I reached 100 caps at a tournament in Madrid last month. It's an incredible achievement, I see it as a kind of recognition of my durability and consistency. I have no doubt I could carry on for another 4 years, football doesn't take as much out of me as judo, and I'm in better shape than some of the youngsters. It's just how long I can keep that hunger to go on improving. Only time will tell.
Have you made plans for after your sporting career yet?
I start an MSc in Health Psychology in October, I’m thinking about a Ph.D. Nobody in my family has a doctorate yet so I'm thinking why not me. Otherwise, I will carry on with the mentoring I do with the Dame Kelly Holmes Legacy Trust and some other interests I have around guns and gang violence in my home town of Wolverhampton.
What would be your advice to partially sighted up and coming athletes?
If it was easy, everybody would be doing it, so enjoy being different, that 1 in a million. Take your body and mind to new places, sport really is just the most incredible experience.
You play for West Brom's visually impaired football team and have secured the golden boot for the past two seasons. Did the break from the game re-energise you?
Yes, absolutely, I feel I'm playing better now than I was 5 years ago. I don't think some of the younger players were expecting me to put in the kind of performances I have. I guess I wanted to prove to myself and them that I still had it at this level.
Are you full time with West Brom? What is the situation for gaining funding for disabled athletes that aren't full time athletes?
No, West Brom isn't a full-time set up, the team train together twice a week. I have to arrange extra training for myself separately which can be a bit of a headache at times. We are the only nation in the top 6 who aren't full-time but we have to make the most of what we have, we are still incredibly fortunate. I have received a Sports Aid grant and I also work part-time. Thankfully, I don't have anybody depending on me financially.
Do you feel that athletics for people with physical disabilities is being taken more seriously these days? Are you pleased with the groundswell of interest in Team GB's Paralympians or are there still inequalities that need working on?
There will always be inequality, but I see our job as showcasing what disabled athletes can do and inspiring the next generation that the struggle is worthwhile.
What do you hope for in terms of legacy from the London 2012 Paralympic Games?
I had probably done more hours of sport at 18 than most people do in their lifetime. That's just how it was when we were kids.

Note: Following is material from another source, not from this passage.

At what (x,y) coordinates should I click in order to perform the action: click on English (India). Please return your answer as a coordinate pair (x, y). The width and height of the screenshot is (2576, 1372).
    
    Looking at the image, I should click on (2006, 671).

We have shown with the sell out crowds we regularly get at stadiums year on year that we love watching sport but I'm yet to be convinced that this translates to participation. I tell my mates it's so much more fun scoring a goal than cheering when someone else does it but it falls on deaf ears mostly. The blind community in particular are renowned for leading sedentary lives and have some of the most depressing statistics in terms of health. I hope it's like some inert object that might take an awful amount of effort to set in motion but once we do it will have its own momentum.
Who do you rate as the best player in your Team GB squad?

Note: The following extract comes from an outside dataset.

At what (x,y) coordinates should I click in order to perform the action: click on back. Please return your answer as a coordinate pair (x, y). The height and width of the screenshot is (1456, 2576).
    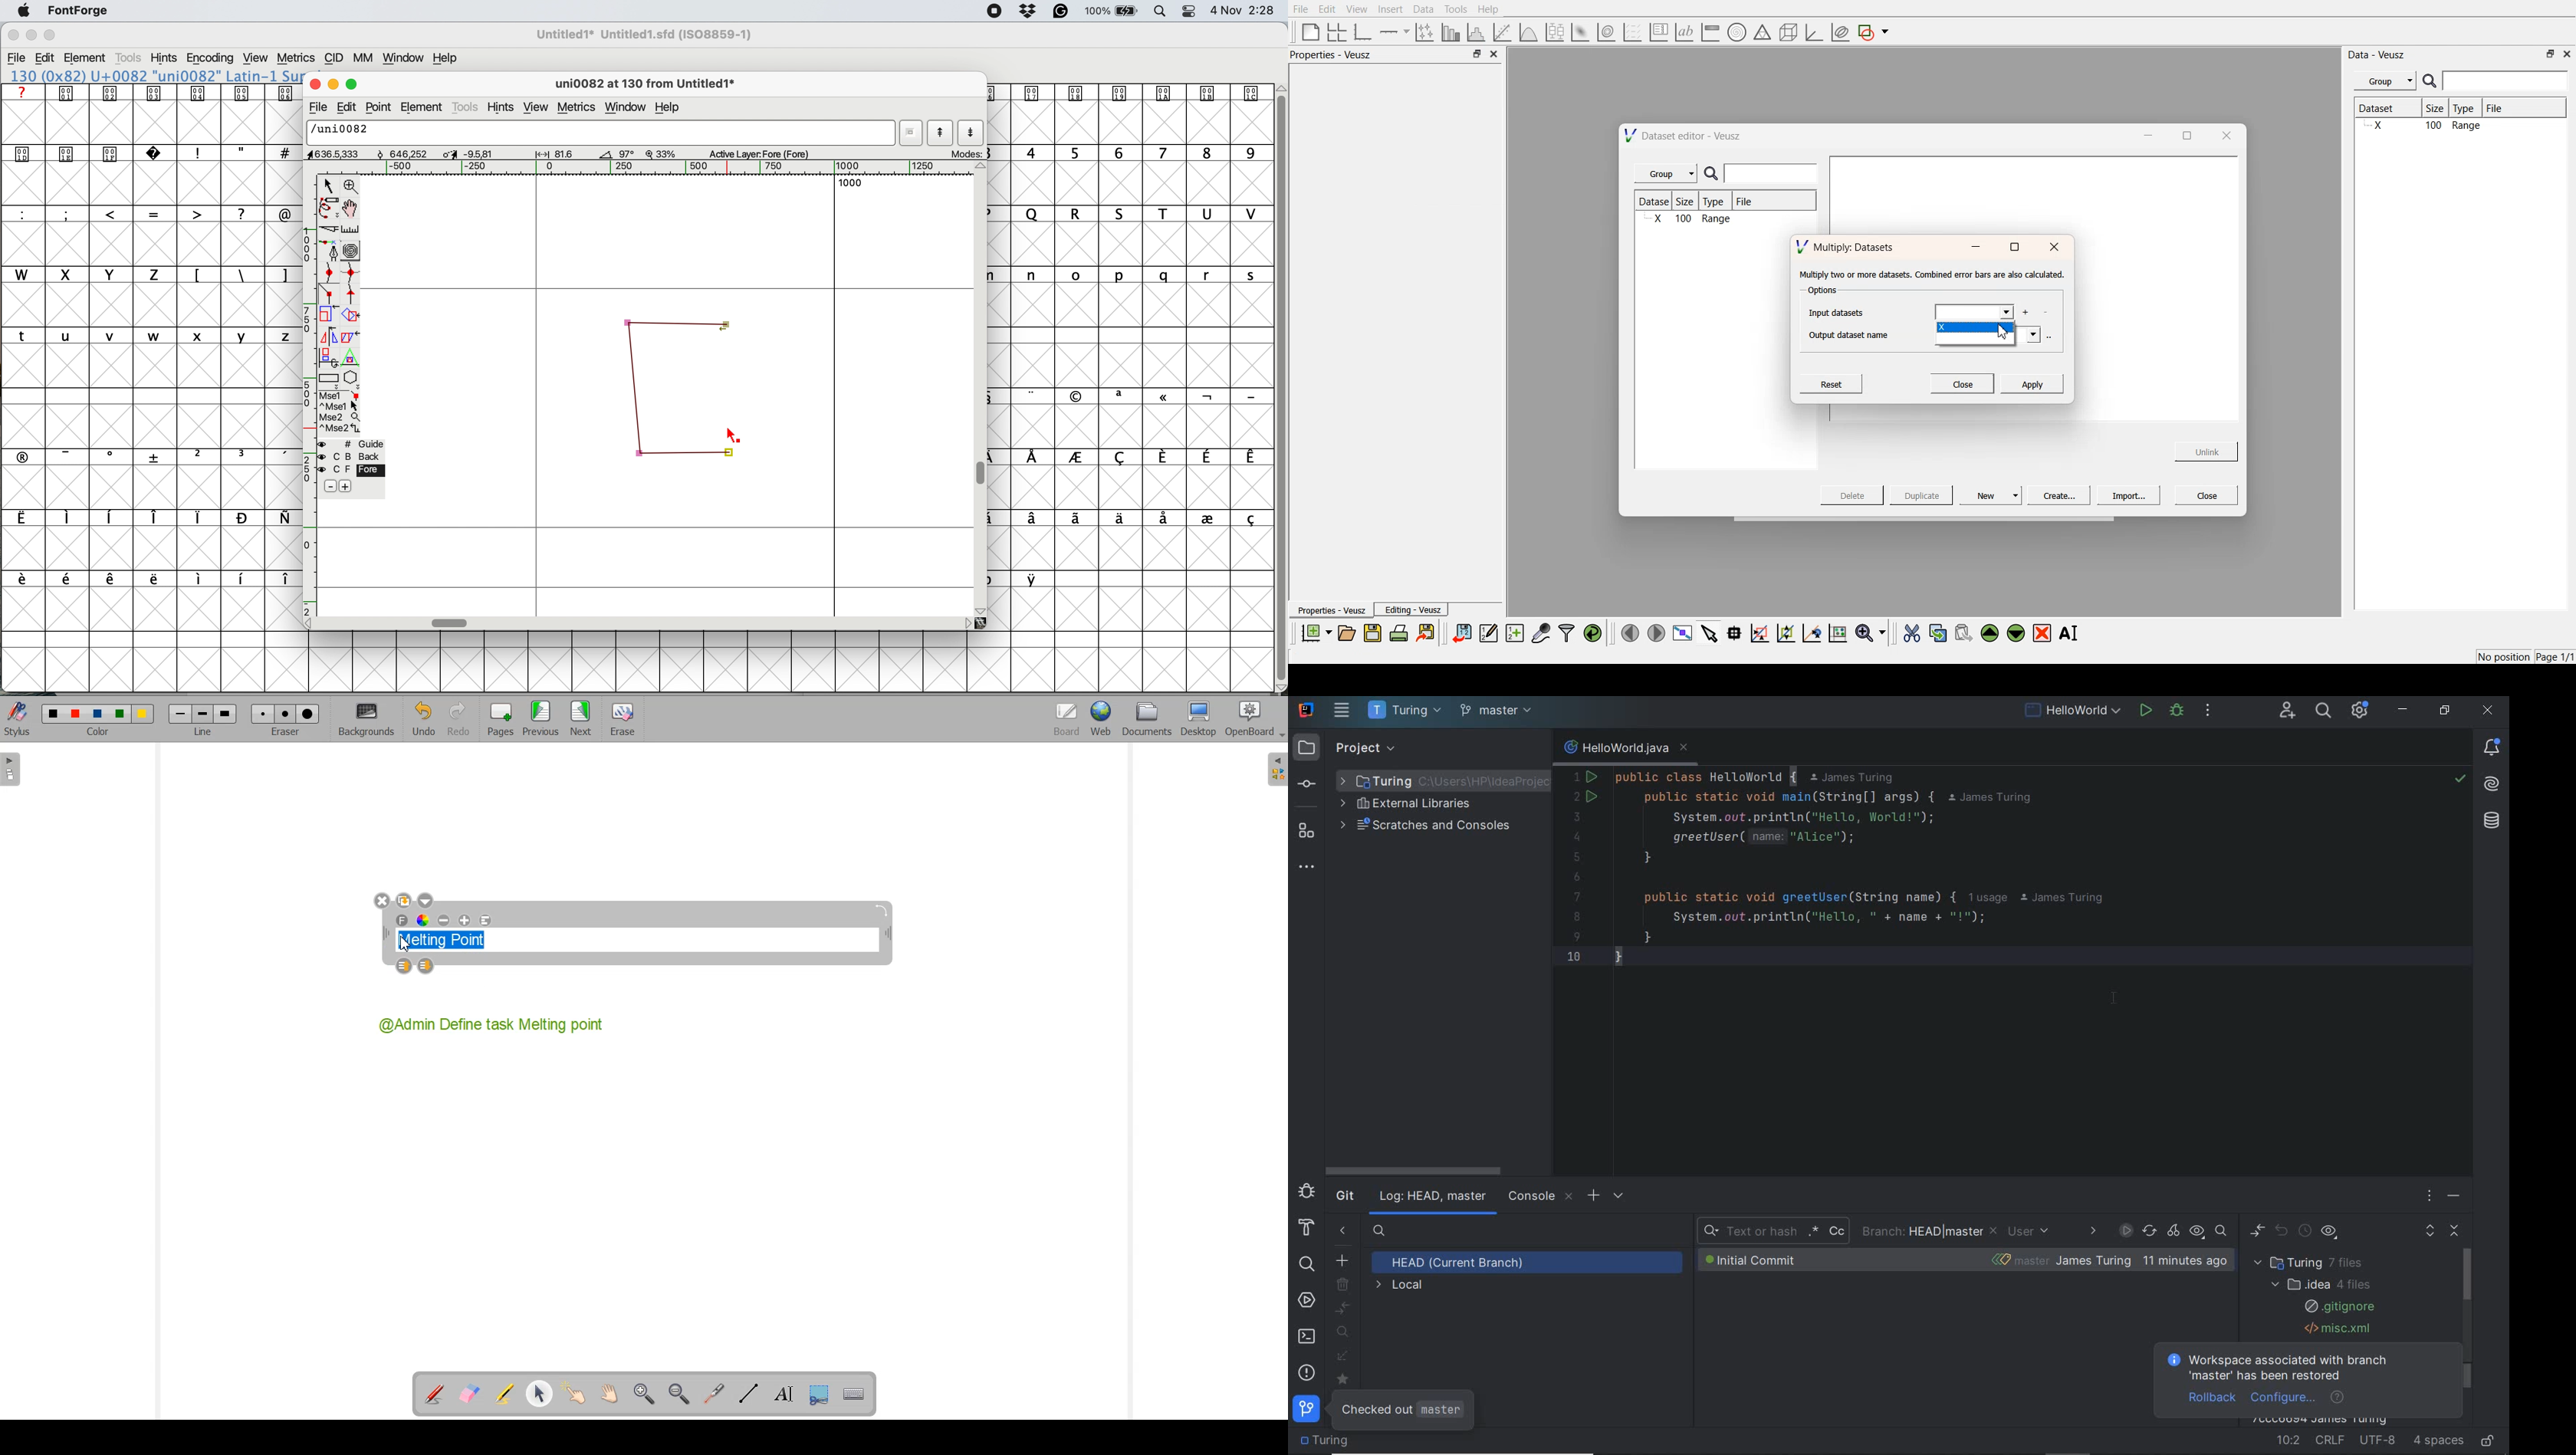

Robin Williams, my room mate. He is very raw, but he could end up as one of the best blind footballers of his generation. He is desperate to play, train and learn about the game; we have to put the reigns on him sometimes before he combusts. I admire that desire in him, it is infectious.
And finally, if you could meet any Olympian or Paralympian, past or present, who would it be?
Usain Bolt, he was a stone's throw away from me when the Jamaican team were training here in Birmingham before the Olympic Games. My family originates from Jamaica and I'm very proud of my roots. I just want to tell him ‘thanks for putting little Jamaica on the map for the right reasons and doing it with style too’.